WHAT THIS EXERCISE ASKS.
[A] Answer these questions about the forum thread on the NecroBones 2007 display, giving each answer on its own line and marking it to match its question:
(i) What does joker say about the corpsed skellies that are dark in dim light?
(ii) What does Frighteners Entertainment say they love?
(iii) Which part of the display do both Ghoul Friday and dave the dead praise?
[B] Write the next part of the forum thread on the NecroBones 2007 display, picking up after its final line.

SELECTION.
# NecroBones 2007 display



## NecroBones (Feb 10, 2006)

http://halloween.necrobones.com/2007.html

I got most of my display up last night. I think it's looking pretty good!


----------



## joker (Sep 25, 2007)

Nice job NB. I know a lot of detail goes unseen, but I really like the corpsed skellies that are dark in dimly lit. Very creepy and leave much to the imagination.


----------



## Darkside (Aug 6, 2007)

NecroBones said:


> http://halloween.necrobones.com/2007.html
> 
> I got most of my display up last night. I think it's looking pretty good!


Pretty good my a$$, that looks great.


----------



## Ghoul Friday (Oct 6, 2007)

Really nice! The lighting is great


----------



## Frighteners Entertainment (Jan 24, 2006)

Looks great, love the stones!


----------



## dave the dead (Jan 31, 2007)

very nice necrobones! Lighting looks fantastic.


----------



## daveo1101 (Sep 23, 2007)

DATA SHOWN.

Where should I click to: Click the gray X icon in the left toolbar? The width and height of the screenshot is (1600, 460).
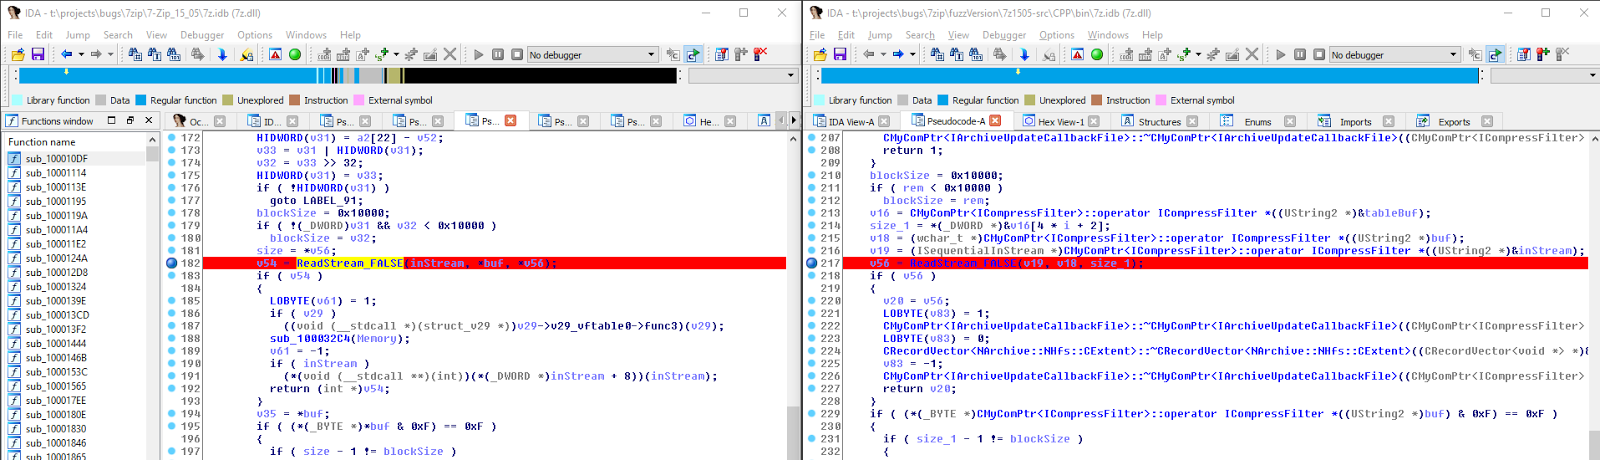[x=450, y=54]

REPLIES.
[A]
(i) They are very creepy and leave much to the imagination.
(ii) The stones.
(iii) The lighting.

[B]
excellent use of small space!


----------



## beelce (Jul 21, 2007)

Nice work


----------



## NickG (Sep 12, 2006)

lookin' good!


----------



## jdubbya (Nov 6, 2005)

Always one of the stand out displays. I was looking foward to seeing this year's version. Great job as always!


----------



## Wyatt Furr (Jun 5, 2006)

Nice work
everything looks great this year


----------



## Revenant (Mar 17, 2007)

I see the skelly returns to his place of honor on the balcony!

For having such a tiny space to work with, you really make excellent use of it. Looks great!


----------



## HrdHeaded1 (Sep 20, 2007)

Great job! I love the scarecrow who's either consuming the skull or spitting it out! Nice concept on that one hehehehe.. Love how you have your lighting as well..


----------



## slimy (Jul 12, 2006)

You always do such great things with such a limited space. 

Excellent.


----------



## heresjohnny (Feb 15, 2006)

Looking good as usual, very nice lighting!


----------



## Gloomy_Gus (Jul 11, 2006)

Once again the bar has been raised.


----------



## NecroBones (Feb 10, 2006)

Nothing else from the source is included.